- Created transcriptions of all the Greek texts up to the terminus ad quem of 400 AD, many which were the first ever to be transcribed electronically (such as codex Ephraemi Rescriptus).
- Catalogued the list of non-contiguous manuscripts (class 2 data) containing portions of the New Testament up to 400 AD and made electronic transcriptions of those Scripture passages.
- Compiled a complete set of metadata for all the manuscripts including links to other databases, latitude/longitude points, and proper provenance.
- Created proprietary alignment algorithm to generate collation of all texts which can be used for statistical analysis and can generate a complete apparatus (whereas those used today are incomplete and inaccurate).
- Created purified electronic transcriptions of 1885 Westcott and Hort and 1550 Stephanus texts. All other copies of these texts obtained from the internet and various Bible programs contained (and probably still contain) errors.
- Created the King James Textus Receptus text to contain the most accurate Greek text to line up with the so-called “1769 editions” as well as the 2006 Pure Cambridge Edition of the King James Bible.
- Parsed each form of the over 1.5 million words used in the texts to a proper lexical entry, retaining all alternative spellings, misspellings, and errors.
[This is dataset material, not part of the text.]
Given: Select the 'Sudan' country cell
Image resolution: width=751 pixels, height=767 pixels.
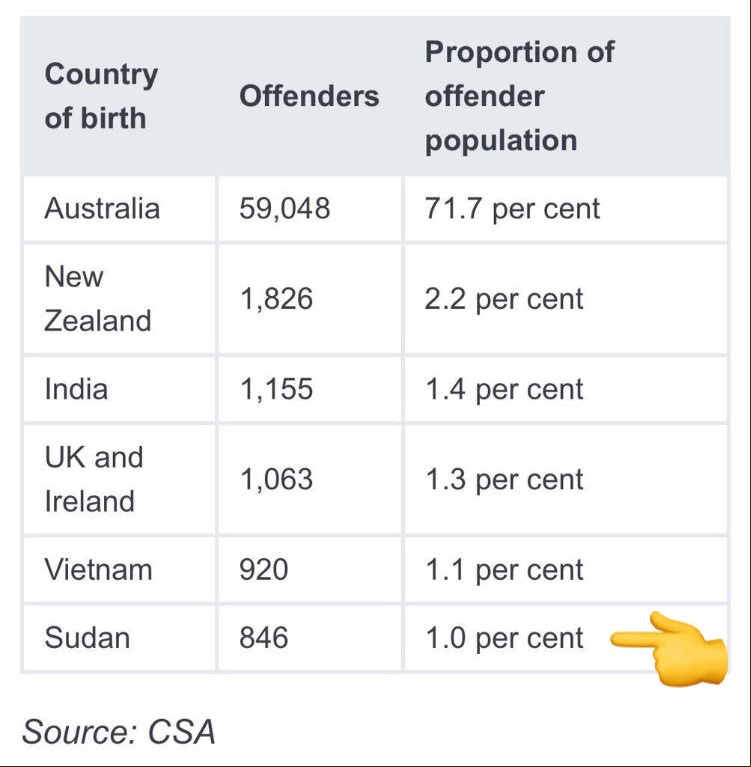Looking at the screenshot, I should tap(87, 637).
This was the first phase in adding morphological parsings and provides the headwords for a new comprehensive dictionary.
- Provide an English interlinear with morphological parsings tied to a revised Strong’s numbering system for all the texts in order to help others to better understand the different textual variations of the New Testament without any previous knowledge of Greek.
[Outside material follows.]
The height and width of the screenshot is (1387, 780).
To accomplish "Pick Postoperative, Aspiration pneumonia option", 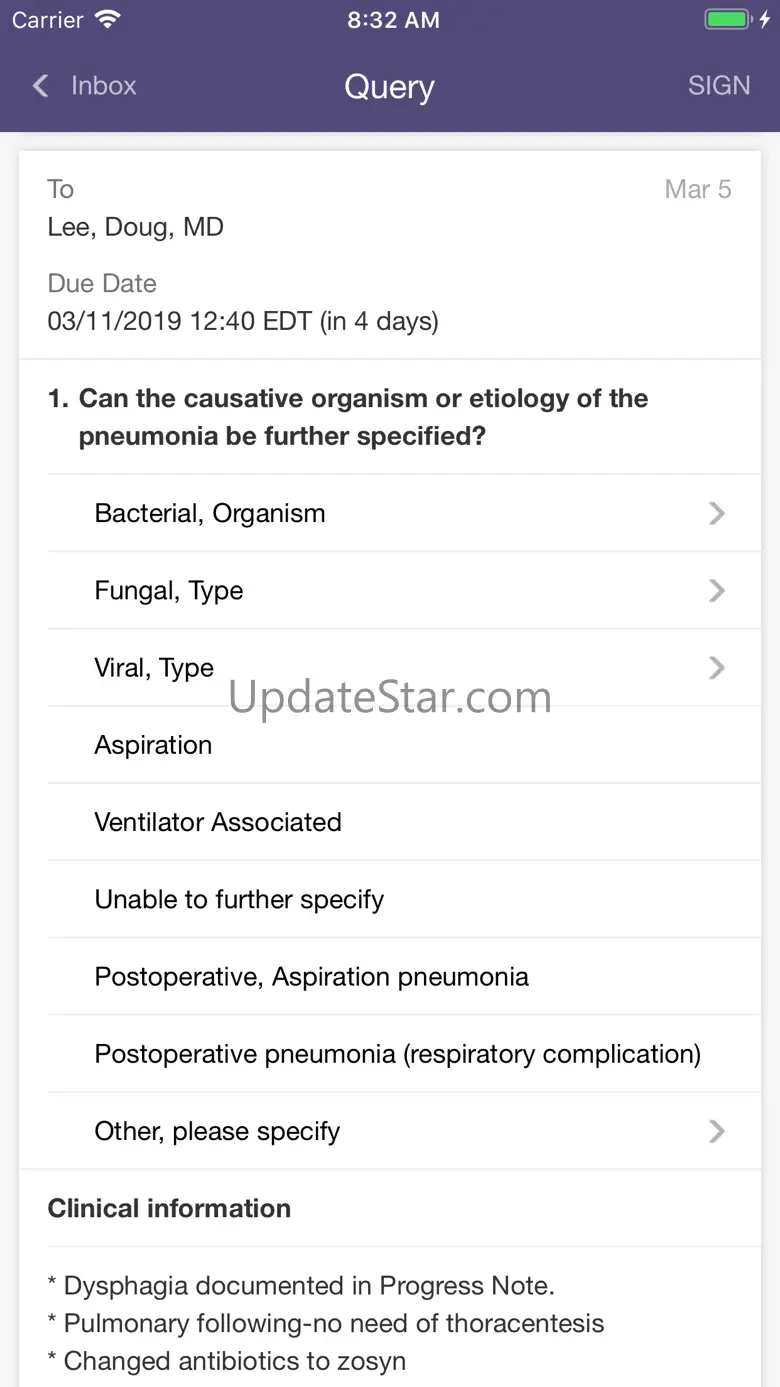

- Produce a new computer-generated base text of the New Testament based solely on external data derived from all extant Greek sources up to the terminus ad quem of 400 AD. A trial run of this process yielded a text about 500 words different than the Nestle-Aland 28 text.
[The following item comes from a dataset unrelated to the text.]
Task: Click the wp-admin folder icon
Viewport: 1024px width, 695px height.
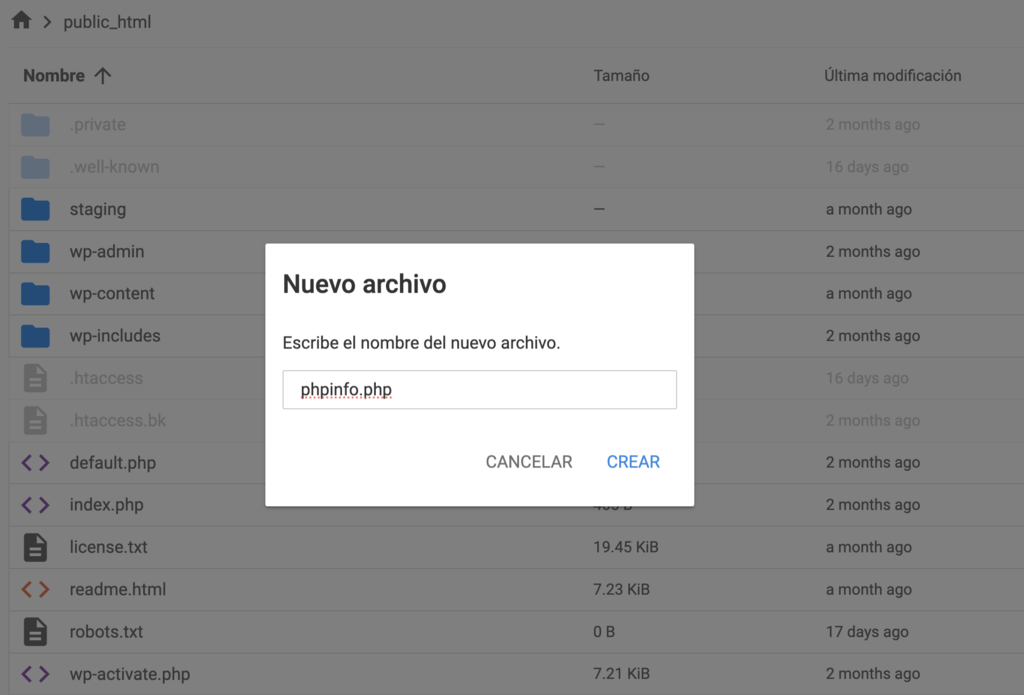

- Compile all Greek quotations of the New Testament (class 3 data) attributed to a source (primarily church fathers) dated before the terminus ad quem of 400 AD, but retrieved from an extant manuscript dated after 400 AD.
- Provide a new comprehensive Koine Greek lexicon using the revised Strong’s numbering system including all variant spellings, etymologies, semantic domains, and examples from the New Testament as well as other literature from that time period.